ПОСТАВЛЕННАЯ ЗАДАЧА 1:
Ответьте по отрывку о Пушкине на три вопроса:
(a) На чтении каких книг настаивал Пушкин?
(b) Каким числом помечено послание к Денису Давыдову?
(c) Чью манеру в кручении стиха Пушкин, по его рассказу, усвоил себе навсегда?

===== ПОКАЗАННЫЙ ОТРЫВОК =====

С другой стороны, Пушкин постоянно и настойчиво указывал мне на недостаточное мое знакомство с текстами священного писания и убедительно настаивал на чтении книг Ветхого и Нового завета.

Я позволяю себе откровенно передавать и сомнительные нравоучения Пушкина в твердом убеждении, что проповедь его не была следствием легкомыслия или разврата мысли, но коренилась в его уважении природы, жизни и ненависти к поддельной науке и лицемерной нравственности. Я тем более верю в чистоту стремлений Пушкина, что проповедь его пустила глубокие корни в моей юношеской голове, а Шамфора я и до сего дня не полюбопытствовал прочесть.

Для нашего поколения, воспитывавшегося в царствование Николая Павловича, выходки Пушкина уже казались дикими. Пушкин и его друзья, воспитанные во время наполеоновских войн, под влиянием героического разгула представителей этой эпохи, щеголяли воинским удальством и каким-то презрением к требованиям гражданского строя. Нынешнее поколение может понять подобные физиологические явления разве только с помощью романа гр. Толстого: «Война и мир». Пушкин как будто дорожил последними отголосками беззаветного удальства, видя в них последние проявления заживо схороняемой самобытной жизни. Этот воинственный, удалой дух Пушкина еще сильно звучит в послании к Денису Давыдову при посылке ему Истории пугачевского бунта; стихотворение помечено 18-м января 1836 года:

Тебе, певцу, тебе, герою!

Не удалось мне за тобою

При громе пушечном, в огне,

Скакать на бешеном коне.

Наездник смирного пегаса,

Носил я старого Парнаса

Из моды вышедший мундир.

Но и по этой службе трудной,

И тут, о, мой наездник чудный,

Ты — мой отец и командир.

Вот мой Пугач; при первом взгляде

Он виден: плут, казак прямой;

В передовом твоем отряде

Урядник был бы он лихой.

Пушкин рассказывал, что в молодости он старался подражать Денису Давыдову в кручении стиха и усвоил себе его манеру навсегда.

===== ЗАПИСАННЫЕ ДАННЫЕ =====

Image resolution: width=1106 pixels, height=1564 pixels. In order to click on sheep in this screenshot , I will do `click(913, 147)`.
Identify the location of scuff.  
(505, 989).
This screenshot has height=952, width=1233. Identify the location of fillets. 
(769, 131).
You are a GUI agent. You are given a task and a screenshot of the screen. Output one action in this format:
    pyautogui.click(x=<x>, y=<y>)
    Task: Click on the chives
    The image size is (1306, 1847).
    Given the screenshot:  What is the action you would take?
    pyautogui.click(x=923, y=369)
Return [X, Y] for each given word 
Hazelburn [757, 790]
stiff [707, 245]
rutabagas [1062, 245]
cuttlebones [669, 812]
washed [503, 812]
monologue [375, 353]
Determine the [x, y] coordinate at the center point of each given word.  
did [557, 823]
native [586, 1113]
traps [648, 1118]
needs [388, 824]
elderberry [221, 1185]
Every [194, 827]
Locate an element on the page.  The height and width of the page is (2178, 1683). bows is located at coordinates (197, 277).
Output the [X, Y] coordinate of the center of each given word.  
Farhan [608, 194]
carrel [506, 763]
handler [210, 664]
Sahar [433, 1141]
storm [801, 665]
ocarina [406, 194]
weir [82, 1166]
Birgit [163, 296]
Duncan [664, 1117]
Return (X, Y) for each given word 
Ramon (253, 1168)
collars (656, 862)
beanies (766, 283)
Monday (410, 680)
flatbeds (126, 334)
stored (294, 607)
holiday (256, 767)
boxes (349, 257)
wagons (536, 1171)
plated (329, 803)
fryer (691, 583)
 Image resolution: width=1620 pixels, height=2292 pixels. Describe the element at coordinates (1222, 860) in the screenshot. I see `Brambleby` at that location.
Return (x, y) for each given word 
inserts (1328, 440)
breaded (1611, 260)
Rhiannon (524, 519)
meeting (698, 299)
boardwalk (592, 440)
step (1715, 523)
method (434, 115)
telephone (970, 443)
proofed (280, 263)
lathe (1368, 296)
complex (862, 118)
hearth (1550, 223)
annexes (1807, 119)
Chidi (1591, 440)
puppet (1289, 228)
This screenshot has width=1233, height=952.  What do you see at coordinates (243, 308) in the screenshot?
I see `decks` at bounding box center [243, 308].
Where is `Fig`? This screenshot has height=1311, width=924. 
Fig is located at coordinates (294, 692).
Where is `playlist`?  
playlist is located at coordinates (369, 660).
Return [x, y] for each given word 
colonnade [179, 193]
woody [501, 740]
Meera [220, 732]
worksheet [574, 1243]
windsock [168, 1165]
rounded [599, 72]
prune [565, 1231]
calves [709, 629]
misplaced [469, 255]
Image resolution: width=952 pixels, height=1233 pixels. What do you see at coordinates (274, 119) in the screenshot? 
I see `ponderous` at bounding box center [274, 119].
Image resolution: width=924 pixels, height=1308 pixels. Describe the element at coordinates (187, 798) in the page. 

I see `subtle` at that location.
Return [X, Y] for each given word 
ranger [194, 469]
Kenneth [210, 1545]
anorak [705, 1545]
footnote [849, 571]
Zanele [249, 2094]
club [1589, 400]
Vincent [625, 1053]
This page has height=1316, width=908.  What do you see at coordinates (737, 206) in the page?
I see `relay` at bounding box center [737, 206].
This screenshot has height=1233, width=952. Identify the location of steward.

=====

ПОСТАВЛЕННАЯ ЗАДАЧА 2: Перепишите строки записей начиная со строки, где есть «traps [648, 1118]», и до строки с «center [274, 119].» включительно, поменяв «given word» на «listed word». Все остальное оставьте без изменений и выведите только эти строки.

ПОЛНЫЙ ОТВЕТ 1:
(a) Книг Ветхого и Нового завета.
(b) 18 января 1836 года.
(c) Манеру Дениса Давыдова.

ПОЛНЫЙ ОТВЕТ 2:
traps [648, 1118]
needs [388, 824]
elderberry [221, 1185]
Every [194, 827]
Locate an element on the page.  The height and width of the page is (2178, 1683). bows is located at coordinates (197, 277).
Output the [X, Y] coordinate of the center of each listed word.  
Farhan [608, 194]
carrel [506, 763]
handler [210, 664]
Sahar [433, 1141]
storm [801, 665]
ocarina [406, 194]
weir [82, 1166]
Birgit [163, 296]
Duncan [664, 1117]
Return (X, Y) for each listed word 
Ramon (253, 1168)
collars (656, 862)
beanies (766, 283)
Monday (410, 680)
flatbeds (126, 334)
stored (294, 607)
holiday (256, 767)
boxes (349, 257)
wagons (536, 1171)
plated (329, 803)
fryer (691, 583)
 Image resolution: width=1620 pixels, height=2292 pixels. Describe the element at coordinates (1222, 860) in the screenshot. I see `Brambleby` at that location.
Return (x, y) for each listed word 
inserts (1328, 440)
breaded (1611, 260)
Rhiannon (524, 519)
meeting (698, 299)
boardwalk (592, 440)
step (1715, 523)
method (434, 115)
telephone (970, 443)
proofed (280, 263)
lathe (1368, 296)
complex (862, 118)
hearth (1550, 223)
annexes (1807, 119)
Chidi (1591, 440)
puppet (1289, 228)
This screenshot has width=1233, height=952.  What do you see at coordinates (243, 308) in the screenshot?
I see `decks` at bounding box center [243, 308].
Where is `Fig`? This screenshot has height=1311, width=924. 
Fig is located at coordinates (294, 692).
Where is `playlist`?  
playlist is located at coordinates (369, 660).
Return [x, y] for each listed word 
colonnade [179, 193]
woody [501, 740]
Meera [220, 732]
worksheet [574, 1243]
windsock [168, 1165]
rounded [599, 72]
prune [565, 1231]
calves [709, 629]
misplaced [469, 255]
Image resolution: width=952 pixels, height=1233 pixels. What do you see at coordinates (274, 119) in the screenshot? 
I see `ponderous` at bounding box center [274, 119].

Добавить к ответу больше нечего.